In 2007, Matthew Tritton abandoned his bag near the seventh tee, removed his bib which wears Allenby's name, and walked off at the BMW Open.
An even higher profile venue saw his caddie at the time walk off at the 1995 British Open Championship.
Two sides to every coin
Mick Middlemo, his caddie, said that the 'Playoff King' had told the media a distorted version of events.
"Robert's a pretty highly strung individual and he hasn't been playing great of late," he told Australian radio station SEN.

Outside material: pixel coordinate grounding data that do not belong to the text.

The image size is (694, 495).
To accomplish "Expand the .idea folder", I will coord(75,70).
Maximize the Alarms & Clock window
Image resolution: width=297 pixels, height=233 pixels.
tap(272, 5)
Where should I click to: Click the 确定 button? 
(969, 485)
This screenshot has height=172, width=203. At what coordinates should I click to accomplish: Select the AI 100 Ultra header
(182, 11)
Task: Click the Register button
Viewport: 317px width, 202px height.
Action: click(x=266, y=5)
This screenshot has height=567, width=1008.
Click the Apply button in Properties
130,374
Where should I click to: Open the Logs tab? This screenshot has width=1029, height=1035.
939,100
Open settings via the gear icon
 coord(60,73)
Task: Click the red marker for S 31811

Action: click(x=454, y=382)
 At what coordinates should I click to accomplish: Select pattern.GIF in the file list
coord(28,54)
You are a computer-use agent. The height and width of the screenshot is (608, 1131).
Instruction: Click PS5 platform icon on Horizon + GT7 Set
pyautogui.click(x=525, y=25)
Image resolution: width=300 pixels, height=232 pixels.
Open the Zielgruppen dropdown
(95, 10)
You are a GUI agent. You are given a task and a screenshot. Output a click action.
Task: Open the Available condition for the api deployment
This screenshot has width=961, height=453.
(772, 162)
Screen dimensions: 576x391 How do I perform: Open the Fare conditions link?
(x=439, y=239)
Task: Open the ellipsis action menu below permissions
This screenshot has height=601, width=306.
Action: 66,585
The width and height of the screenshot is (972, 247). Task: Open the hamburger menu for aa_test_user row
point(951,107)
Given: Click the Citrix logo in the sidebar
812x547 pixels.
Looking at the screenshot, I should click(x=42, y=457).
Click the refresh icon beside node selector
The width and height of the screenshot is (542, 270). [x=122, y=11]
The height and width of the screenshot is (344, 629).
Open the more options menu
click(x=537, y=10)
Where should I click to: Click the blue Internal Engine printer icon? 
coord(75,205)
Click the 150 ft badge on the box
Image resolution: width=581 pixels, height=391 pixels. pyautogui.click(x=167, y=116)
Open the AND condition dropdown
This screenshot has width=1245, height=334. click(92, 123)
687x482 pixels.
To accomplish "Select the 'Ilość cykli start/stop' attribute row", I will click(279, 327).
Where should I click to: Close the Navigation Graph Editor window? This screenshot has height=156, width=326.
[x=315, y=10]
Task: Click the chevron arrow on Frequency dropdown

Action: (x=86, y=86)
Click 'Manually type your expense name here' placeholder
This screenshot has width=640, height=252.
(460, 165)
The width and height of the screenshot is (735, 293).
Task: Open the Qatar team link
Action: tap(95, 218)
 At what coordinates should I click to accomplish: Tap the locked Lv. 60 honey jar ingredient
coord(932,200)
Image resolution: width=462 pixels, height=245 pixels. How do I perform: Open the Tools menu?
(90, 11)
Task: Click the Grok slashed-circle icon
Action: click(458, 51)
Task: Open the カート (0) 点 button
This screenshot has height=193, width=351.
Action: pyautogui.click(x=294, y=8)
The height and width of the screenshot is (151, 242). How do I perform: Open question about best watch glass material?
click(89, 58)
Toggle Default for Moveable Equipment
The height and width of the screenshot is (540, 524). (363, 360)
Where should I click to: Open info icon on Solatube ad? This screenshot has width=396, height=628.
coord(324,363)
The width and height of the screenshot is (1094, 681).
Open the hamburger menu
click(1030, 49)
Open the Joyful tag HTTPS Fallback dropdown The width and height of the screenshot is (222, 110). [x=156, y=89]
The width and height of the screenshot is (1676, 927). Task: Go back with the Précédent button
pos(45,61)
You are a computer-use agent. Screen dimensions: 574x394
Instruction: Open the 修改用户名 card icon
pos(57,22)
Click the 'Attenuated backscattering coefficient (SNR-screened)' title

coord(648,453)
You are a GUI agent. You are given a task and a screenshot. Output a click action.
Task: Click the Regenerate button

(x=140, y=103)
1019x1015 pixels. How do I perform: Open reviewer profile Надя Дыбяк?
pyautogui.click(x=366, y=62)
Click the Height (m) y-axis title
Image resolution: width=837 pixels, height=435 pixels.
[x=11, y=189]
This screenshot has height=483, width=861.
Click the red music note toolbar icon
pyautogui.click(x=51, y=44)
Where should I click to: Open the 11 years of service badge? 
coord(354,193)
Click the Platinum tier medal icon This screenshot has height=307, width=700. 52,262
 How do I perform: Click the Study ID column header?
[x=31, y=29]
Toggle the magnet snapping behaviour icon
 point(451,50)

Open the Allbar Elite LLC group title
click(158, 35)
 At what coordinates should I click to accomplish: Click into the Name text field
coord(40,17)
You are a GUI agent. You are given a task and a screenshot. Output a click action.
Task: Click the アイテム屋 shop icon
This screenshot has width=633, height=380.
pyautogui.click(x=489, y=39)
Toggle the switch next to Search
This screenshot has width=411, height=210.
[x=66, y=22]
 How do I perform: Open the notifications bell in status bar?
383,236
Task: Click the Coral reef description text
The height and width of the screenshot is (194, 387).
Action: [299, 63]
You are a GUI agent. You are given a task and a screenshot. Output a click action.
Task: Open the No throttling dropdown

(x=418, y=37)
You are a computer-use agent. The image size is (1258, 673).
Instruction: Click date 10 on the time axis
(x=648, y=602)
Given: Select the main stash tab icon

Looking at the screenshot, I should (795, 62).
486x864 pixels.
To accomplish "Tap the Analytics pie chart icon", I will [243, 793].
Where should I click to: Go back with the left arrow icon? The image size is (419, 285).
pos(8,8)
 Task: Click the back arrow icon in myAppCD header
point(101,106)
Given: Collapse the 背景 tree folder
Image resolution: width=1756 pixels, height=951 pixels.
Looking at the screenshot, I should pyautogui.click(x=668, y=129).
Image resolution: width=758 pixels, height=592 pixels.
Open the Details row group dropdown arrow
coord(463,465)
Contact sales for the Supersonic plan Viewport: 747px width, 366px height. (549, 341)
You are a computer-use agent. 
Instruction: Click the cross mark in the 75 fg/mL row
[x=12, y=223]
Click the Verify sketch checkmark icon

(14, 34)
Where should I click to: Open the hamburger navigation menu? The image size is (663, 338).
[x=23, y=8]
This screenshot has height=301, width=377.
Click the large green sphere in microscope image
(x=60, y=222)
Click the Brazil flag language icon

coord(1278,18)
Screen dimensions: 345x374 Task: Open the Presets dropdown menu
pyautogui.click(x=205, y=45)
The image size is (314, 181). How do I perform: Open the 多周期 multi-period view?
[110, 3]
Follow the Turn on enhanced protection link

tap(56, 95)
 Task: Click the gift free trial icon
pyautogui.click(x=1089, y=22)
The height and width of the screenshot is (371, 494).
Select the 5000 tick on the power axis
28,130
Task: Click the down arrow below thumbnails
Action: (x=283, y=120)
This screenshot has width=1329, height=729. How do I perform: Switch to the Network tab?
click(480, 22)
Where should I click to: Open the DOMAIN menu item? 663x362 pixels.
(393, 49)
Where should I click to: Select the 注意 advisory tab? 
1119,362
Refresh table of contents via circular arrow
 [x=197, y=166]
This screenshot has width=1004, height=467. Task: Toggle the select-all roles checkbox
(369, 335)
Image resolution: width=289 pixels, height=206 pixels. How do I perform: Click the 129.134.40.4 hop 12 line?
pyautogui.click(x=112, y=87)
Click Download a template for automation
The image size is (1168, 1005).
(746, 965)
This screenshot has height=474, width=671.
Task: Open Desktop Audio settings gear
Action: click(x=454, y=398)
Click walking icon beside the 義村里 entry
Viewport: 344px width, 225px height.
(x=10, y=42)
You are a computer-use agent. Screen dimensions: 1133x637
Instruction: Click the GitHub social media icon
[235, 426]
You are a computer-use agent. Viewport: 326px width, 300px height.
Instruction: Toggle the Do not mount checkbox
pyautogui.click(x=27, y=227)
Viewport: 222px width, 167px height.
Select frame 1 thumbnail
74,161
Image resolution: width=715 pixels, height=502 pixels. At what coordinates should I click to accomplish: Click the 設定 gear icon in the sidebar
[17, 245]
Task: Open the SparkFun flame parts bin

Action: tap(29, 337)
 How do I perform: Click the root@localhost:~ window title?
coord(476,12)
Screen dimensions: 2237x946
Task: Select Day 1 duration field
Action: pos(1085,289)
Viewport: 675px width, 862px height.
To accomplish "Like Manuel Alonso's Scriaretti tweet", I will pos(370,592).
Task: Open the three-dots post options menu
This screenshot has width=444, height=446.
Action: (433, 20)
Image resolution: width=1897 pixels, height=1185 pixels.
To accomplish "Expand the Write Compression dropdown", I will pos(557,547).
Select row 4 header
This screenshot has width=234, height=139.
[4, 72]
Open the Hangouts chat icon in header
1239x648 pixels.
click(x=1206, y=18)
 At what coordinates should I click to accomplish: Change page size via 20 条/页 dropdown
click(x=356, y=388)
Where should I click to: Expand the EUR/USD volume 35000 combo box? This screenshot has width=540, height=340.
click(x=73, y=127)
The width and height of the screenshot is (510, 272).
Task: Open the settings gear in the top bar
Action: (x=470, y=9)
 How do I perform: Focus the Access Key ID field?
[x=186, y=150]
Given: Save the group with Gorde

"We had a discussion about a club, then of course I copped the wrath of that. Then unfortunately the personal insults started. I've been called a bad caddie ... but when the personal insults come in and you're being called a fat so-and-so ... I got a little bit peeved by it and then the third time he said it I walked up to him and basically said 'I dare you to say that to me again'. He didn't say it again. There was never going to be any violence. I was just going to put the bag down, get my gear and leave."
Whatever really happened on that golf course, Allenby withdrew after posting a score of 81, which is understandable.
Golf being a game with such a large focus on the mind game, a high profile bust up such as the events that occurred in Canada, do not pose hope for good golf the following day.